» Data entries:
◆ ◆ ◆ ◆ ◆
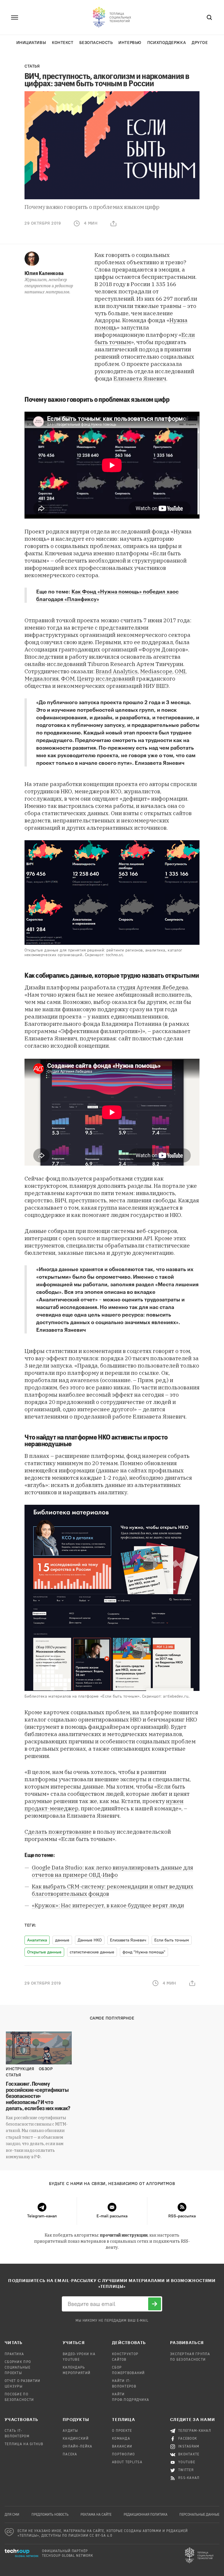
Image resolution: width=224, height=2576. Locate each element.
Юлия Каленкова (44, 273)
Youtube (186, 2462)
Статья (32, 66)
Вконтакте (189, 2454)
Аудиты (70, 2431)
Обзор (46, 2068)
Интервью (129, 42)
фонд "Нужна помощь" (144, 1952)
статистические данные (92, 1952)
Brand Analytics (117, 671)
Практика (14, 2354)
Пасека (70, 2454)
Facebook (187, 2439)
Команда (121, 2439)
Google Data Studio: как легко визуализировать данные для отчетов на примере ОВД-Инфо (112, 1871)
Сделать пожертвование (58, 1831)
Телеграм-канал (194, 2431)
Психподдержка (166, 42)
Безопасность (96, 42)
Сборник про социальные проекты (18, 2367)
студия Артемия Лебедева (152, 987)
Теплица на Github (24, 2444)
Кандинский (76, 2439)
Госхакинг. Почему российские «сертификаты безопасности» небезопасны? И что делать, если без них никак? (38, 2095)
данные (62, 1940)
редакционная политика (145, 2515)
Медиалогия (41, 678)
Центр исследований (106, 678)
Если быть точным (171, 1940)
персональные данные (199, 2515)
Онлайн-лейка (77, 2446)
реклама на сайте (95, 2515)
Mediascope (156, 671)
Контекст (62, 42)
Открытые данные (44, 1952)
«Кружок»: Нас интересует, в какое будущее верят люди (108, 1905)
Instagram (189, 2446)
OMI (180, 671)
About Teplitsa (127, 2462)
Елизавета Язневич (139, 378)
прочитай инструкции (124, 2235)
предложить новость (50, 2515)
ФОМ (68, 678)
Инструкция (20, 2068)
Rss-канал (189, 2478)
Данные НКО (90, 1940)
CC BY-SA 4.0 (101, 2536)
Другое (200, 42)
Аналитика (37, 1940)
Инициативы (31, 42)
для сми (12, 2515)
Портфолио (123, 2454)
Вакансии (122, 2446)
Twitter (186, 2470)
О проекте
◆ ◆ ◆ ◆ ◆
Exactly the lines from the one containing "реклама на сайте (95, 2515)" to the final line of the entries must be restated, and no others.

реклама на сайте (95, 2515)
Mediascope (156, 671)
Контекст (62, 42)
Открытые данные (44, 1952)
«Кружок»: Нас интересует, в какое будущее верят люди (108, 1905)
Instagram (189, 2446)
OMI (180, 671)
About Teplitsa (127, 2462)
Елизавета Язневич (139, 378)
прочитай инструкции (124, 2235)
предложить новость (50, 2515)
ФОМ (68, 678)
Инструкция (20, 2068)
Rss-канал (189, 2478)
Данные НКО (90, 1940)
CC BY-SA 4.0 (101, 2536)
Другое (200, 42)
Аналитика (37, 1940)
Инициативы (31, 42)
для сми (12, 2515)
Портфолио (123, 2454)
Вакансии (122, 2446)
Twitter (186, 2470)
О проекте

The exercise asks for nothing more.